## BEGIN EXCERPTED DATA

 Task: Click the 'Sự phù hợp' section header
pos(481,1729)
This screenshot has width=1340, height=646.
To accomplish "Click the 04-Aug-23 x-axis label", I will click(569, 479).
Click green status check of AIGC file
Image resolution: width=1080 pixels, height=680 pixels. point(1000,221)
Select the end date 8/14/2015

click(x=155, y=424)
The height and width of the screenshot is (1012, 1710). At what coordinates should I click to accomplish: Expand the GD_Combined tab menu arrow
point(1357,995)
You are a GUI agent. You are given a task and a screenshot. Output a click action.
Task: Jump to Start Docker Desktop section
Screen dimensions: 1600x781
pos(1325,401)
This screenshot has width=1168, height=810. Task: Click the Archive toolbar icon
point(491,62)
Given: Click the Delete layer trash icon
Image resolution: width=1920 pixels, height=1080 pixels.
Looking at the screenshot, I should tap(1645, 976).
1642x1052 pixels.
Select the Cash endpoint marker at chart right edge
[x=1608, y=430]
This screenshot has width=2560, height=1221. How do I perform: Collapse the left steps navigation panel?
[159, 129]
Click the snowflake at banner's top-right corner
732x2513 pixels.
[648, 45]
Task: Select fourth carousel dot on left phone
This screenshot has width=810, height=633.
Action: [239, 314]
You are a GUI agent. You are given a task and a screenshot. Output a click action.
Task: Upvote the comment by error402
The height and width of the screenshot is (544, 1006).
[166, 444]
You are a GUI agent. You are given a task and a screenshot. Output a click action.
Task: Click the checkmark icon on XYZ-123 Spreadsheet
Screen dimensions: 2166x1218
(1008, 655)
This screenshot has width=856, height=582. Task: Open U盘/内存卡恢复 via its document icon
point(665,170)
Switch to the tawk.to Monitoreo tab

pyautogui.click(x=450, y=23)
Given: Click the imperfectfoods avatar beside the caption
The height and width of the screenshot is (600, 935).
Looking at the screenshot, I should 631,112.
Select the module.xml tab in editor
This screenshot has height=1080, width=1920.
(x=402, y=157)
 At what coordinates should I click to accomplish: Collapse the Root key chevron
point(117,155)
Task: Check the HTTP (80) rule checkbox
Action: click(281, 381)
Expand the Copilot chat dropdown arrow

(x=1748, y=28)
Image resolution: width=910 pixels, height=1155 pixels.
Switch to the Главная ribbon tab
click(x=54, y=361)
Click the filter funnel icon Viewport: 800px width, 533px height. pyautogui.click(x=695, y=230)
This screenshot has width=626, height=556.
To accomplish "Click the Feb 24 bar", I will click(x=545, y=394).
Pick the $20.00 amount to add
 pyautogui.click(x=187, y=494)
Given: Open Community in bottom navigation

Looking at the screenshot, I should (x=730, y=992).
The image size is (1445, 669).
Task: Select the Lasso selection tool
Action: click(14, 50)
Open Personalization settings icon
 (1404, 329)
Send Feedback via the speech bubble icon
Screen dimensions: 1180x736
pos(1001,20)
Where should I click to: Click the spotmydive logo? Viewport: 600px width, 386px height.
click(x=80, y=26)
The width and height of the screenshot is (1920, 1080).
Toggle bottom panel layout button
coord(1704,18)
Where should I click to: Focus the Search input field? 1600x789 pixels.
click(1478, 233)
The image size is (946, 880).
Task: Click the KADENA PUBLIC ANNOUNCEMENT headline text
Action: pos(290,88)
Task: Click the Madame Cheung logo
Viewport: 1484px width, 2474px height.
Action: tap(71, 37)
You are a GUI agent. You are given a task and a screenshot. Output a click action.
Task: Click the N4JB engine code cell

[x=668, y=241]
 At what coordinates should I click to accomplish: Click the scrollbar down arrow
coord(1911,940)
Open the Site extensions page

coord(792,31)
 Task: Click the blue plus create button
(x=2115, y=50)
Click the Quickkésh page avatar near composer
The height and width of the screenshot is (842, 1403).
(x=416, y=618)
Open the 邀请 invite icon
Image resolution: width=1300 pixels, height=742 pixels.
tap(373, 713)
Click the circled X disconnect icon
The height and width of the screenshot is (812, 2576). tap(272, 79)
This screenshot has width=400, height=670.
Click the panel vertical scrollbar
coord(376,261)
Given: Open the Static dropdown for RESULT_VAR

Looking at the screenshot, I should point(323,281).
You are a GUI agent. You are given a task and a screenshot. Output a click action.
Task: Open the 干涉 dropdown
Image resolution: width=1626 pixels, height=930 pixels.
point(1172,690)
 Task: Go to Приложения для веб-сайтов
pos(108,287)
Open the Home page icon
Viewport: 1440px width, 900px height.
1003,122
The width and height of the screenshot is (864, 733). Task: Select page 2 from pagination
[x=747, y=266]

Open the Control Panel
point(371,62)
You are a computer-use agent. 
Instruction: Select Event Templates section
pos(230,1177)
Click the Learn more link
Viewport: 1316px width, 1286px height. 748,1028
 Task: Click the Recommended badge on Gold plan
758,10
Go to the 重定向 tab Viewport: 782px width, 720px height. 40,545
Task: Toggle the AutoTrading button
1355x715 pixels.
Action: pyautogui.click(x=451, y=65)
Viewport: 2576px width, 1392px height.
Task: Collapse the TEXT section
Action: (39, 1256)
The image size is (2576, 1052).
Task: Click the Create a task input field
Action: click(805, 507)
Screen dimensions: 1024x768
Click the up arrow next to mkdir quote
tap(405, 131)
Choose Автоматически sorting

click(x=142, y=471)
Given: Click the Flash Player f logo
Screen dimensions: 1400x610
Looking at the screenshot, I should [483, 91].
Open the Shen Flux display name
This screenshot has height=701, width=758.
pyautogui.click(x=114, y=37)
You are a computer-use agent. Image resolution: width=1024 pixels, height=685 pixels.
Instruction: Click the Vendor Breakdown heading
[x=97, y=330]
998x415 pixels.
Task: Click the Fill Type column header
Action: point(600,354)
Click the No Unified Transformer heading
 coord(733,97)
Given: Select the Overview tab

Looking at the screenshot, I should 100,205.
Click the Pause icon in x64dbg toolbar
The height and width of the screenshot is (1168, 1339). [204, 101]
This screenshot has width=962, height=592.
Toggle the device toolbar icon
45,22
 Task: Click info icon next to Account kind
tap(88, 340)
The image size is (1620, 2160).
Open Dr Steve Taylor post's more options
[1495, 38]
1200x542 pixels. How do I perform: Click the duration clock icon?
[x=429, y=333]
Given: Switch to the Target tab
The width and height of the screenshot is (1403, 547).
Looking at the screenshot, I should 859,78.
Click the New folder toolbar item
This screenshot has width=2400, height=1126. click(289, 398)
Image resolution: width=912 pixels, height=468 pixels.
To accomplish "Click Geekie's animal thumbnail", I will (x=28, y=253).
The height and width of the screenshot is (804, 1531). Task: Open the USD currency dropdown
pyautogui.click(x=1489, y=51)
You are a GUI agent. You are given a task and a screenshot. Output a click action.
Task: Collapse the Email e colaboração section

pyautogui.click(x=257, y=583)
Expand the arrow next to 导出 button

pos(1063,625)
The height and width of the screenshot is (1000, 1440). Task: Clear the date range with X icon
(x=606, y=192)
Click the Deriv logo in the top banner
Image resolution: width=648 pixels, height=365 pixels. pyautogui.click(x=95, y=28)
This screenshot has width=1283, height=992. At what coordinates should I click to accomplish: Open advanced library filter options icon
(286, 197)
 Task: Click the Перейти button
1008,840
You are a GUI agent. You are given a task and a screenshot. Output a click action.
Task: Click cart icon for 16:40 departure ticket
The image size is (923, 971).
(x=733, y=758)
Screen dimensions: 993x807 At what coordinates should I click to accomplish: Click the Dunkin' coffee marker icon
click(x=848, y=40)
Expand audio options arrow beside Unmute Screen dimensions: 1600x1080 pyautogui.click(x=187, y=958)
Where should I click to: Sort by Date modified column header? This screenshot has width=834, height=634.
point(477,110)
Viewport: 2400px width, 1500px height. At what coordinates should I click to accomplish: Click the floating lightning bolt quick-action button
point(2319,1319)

## END EXCERPTED DATA

GIVEN REQUEST
Edit the rows above so that every "Output a click action" reads "Return a click action", and leave everything else unchanged.

TASK RESPONSE
 Task: Click the 'Sự phù hợp' section header
pos(481,1729)
This screenshot has width=1340, height=646.
To accomplish "Click the 04-Aug-23 x-axis label", I will click(569, 479).
Click green status check of AIGC file
Image resolution: width=1080 pixels, height=680 pixels. point(1000,221)
Select the end date 8/14/2015

click(x=155, y=424)
The height and width of the screenshot is (1012, 1710). At what coordinates should I click to accomplish: Expand the GD_Combined tab menu arrow
point(1357,995)
You are a GUI agent. You are given a task and a screenshot. Return a click action.
Task: Jump to Start Docker Desktop section
Screen dimensions: 1600x781
pos(1325,401)
This screenshot has width=1168, height=810. Task: Click the Archive toolbar icon
point(491,62)
Given: Click the Delete layer trash icon
Image resolution: width=1920 pixels, height=1080 pixels.
Looking at the screenshot, I should tap(1645, 976).
1642x1052 pixels.
Select the Cash endpoint marker at chart right edge
[x=1608, y=430]
This screenshot has width=2560, height=1221. How do I perform: Collapse the left steps navigation panel?
[159, 129]
Click the snowflake at banner's top-right corner
732x2513 pixels.
[648, 45]
Task: Select fourth carousel dot on left phone
This screenshot has width=810, height=633.
Action: [239, 314]
You are a GUI agent. You are given a task and a screenshot. Return a click action.
Task: Upvote the comment by error402
The height and width of the screenshot is (544, 1006).
[166, 444]
You are a GUI agent. You are given a task and a screenshot. Return a click action.
Task: Click the checkmark icon on XYZ-123 Spreadsheet
Screen dimensions: 2166x1218
(1008, 655)
This screenshot has width=856, height=582. Task: Open U盘/内存卡恢复 via its document icon
point(665,170)
Switch to the tawk.to Monitoreo tab

pyautogui.click(x=450, y=23)
Given: Click the imperfectfoods avatar beside the caption
The height and width of the screenshot is (600, 935).
Looking at the screenshot, I should 631,112.
Select the module.xml tab in editor
This screenshot has height=1080, width=1920.
(x=402, y=157)
 At what coordinates should I click to accomplish: Collapse the Root key chevron
point(117,155)
Task: Check the HTTP (80) rule checkbox
Action: click(281, 381)
Expand the Copilot chat dropdown arrow

(x=1748, y=28)
Image resolution: width=910 pixels, height=1155 pixels.
Switch to the Главная ribbon tab
click(x=54, y=361)
Click the filter funnel icon Viewport: 800px width, 533px height. pyautogui.click(x=695, y=230)
This screenshot has width=626, height=556.
To accomplish "Click the Feb 24 bar", I will click(x=545, y=394).
Pick the $20.00 amount to add
 pyautogui.click(x=187, y=494)
Given: Open Community in bottom navigation

Looking at the screenshot, I should (x=730, y=992).
The image size is (1445, 669).
Task: Select the Lasso selection tool
Action: click(14, 50)
Open Personalization settings icon
 (1404, 329)
Send Feedback via the speech bubble icon
Screen dimensions: 1180x736
pos(1001,20)
Where should I click to: Click the spotmydive logo? Viewport: 600px width, 386px height.
click(x=80, y=26)
The width and height of the screenshot is (1920, 1080).
Toggle bottom panel layout button
coord(1704,18)
Where should I click to: Focus the Search input field? 1600x789 pixels.
click(1478, 233)
The image size is (946, 880).
Task: Click the KADENA PUBLIC ANNOUNCEMENT headline text
Action: pos(290,88)
Task: Click the Madame Cheung logo
Viewport: 1484px width, 2474px height.
Action: tap(71, 37)
You are a GUI agent. You are given a task and a screenshot. Return a click action.
Task: Click the N4JB engine code cell

[x=668, y=241]
 At what coordinates should I click to accomplish: Click the scrollbar down arrow
coord(1911,940)
Open the Site extensions page

coord(792,31)
 Task: Click the blue plus create button
(x=2115, y=50)
Click the Quickkésh page avatar near composer
The height and width of the screenshot is (842, 1403).
(x=416, y=618)
Open the 邀请 invite icon
Image resolution: width=1300 pixels, height=742 pixels.
tap(373, 713)
Click the circled X disconnect icon
The height and width of the screenshot is (812, 2576). tap(272, 79)
This screenshot has width=400, height=670.
Click the panel vertical scrollbar
coord(376,261)
Given: Open the Static dropdown for RESULT_VAR

Looking at the screenshot, I should point(323,281).
You are a GUI agent. You are given a task and a screenshot. Return a click action.
Task: Open the 干涉 dropdown
Image resolution: width=1626 pixels, height=930 pixels.
point(1172,690)
 Task: Go to Приложения для веб-сайтов
pos(108,287)
Open the Home page icon
Viewport: 1440px width, 900px height.
1003,122
The width and height of the screenshot is (864, 733). Task: Select page 2 from pagination
[x=747, y=266]

Open the Control Panel
point(371,62)
You are a computer-use agent. 
Instruction: Select Event Templates section
pos(230,1177)
Click the Learn more link
Viewport: 1316px width, 1286px height. 748,1028
 Task: Click the Recommended badge on Gold plan
758,10
Go to the 重定向 tab Viewport: 782px width, 720px height. 40,545
Task: Toggle the AutoTrading button
1355x715 pixels.
Action: pyautogui.click(x=451, y=65)
Viewport: 2576px width, 1392px height.
Task: Collapse the TEXT section
Action: (39, 1256)
The image size is (2576, 1052).
Task: Click the Create a task input field
Action: click(805, 507)
Screen dimensions: 1024x768
Click the up arrow next to mkdir quote
tap(405, 131)
Choose Автоматически sorting

click(x=142, y=471)
Given: Click the Flash Player f logo
Screen dimensions: 1400x610
Looking at the screenshot, I should [483, 91].
Open the Shen Flux display name
This screenshot has height=701, width=758.
pyautogui.click(x=114, y=37)
You are a computer-use agent. Image resolution: width=1024 pixels, height=685 pixels.
Instruction: Click the Vendor Breakdown heading
[x=97, y=330]
998x415 pixels.
Task: Click the Fill Type column header
Action: point(600,354)
Click the No Unified Transformer heading
 coord(733,97)
Given: Select the Overview tab

Looking at the screenshot, I should 100,205.
Click the Pause icon in x64dbg toolbar
The height and width of the screenshot is (1168, 1339). [204, 101]
This screenshot has width=962, height=592.
Toggle the device toolbar icon
45,22
 Task: Click info icon next to Account kind
tap(88, 340)
The image size is (1620, 2160).
Open Dr Steve Taylor post's more options
[1495, 38]
1200x542 pixels. How do I perform: Click the duration clock icon?
[x=429, y=333]
Given: Switch to the Target tab
The width and height of the screenshot is (1403, 547).
Looking at the screenshot, I should 859,78.
Click the New folder toolbar item
This screenshot has width=2400, height=1126. click(289, 398)
Image resolution: width=912 pixels, height=468 pixels.
To accomplish "Click Geekie's animal thumbnail", I will (x=28, y=253).
The height and width of the screenshot is (804, 1531). Task: Open the USD currency dropdown
pyautogui.click(x=1489, y=51)
You are a GUI agent. You are given a task and a screenshot. Return a click action.
Task: Collapse the Email e colaboração section

pyautogui.click(x=257, y=583)
Expand the arrow next to 导出 button

pos(1063,625)
The height and width of the screenshot is (1000, 1440). Task: Clear the date range with X icon
(x=606, y=192)
Click the Deriv logo in the top banner
Image resolution: width=648 pixels, height=365 pixels. pyautogui.click(x=95, y=28)
This screenshot has width=1283, height=992. At what coordinates should I click to accomplish: Open advanced library filter options icon
(286, 197)
 Task: Click the Перейти button
1008,840
You are a GUI agent. You are given a task and a screenshot. Return a click action.
Task: Click cart icon for 16:40 departure ticket
The image size is (923, 971).
(x=733, y=758)
Screen dimensions: 993x807 At what coordinates should I click to accomplish: Click the Dunkin' coffee marker icon
click(x=848, y=40)
Expand audio options arrow beside Unmute Screen dimensions: 1600x1080 pyautogui.click(x=187, y=958)
Where should I click to: Sort by Date modified column header? This screenshot has width=834, height=634.
point(477,110)
Viewport: 2400px width, 1500px height. At what coordinates should I click to accomplish: Click the floating lightning bolt quick-action button
point(2319,1319)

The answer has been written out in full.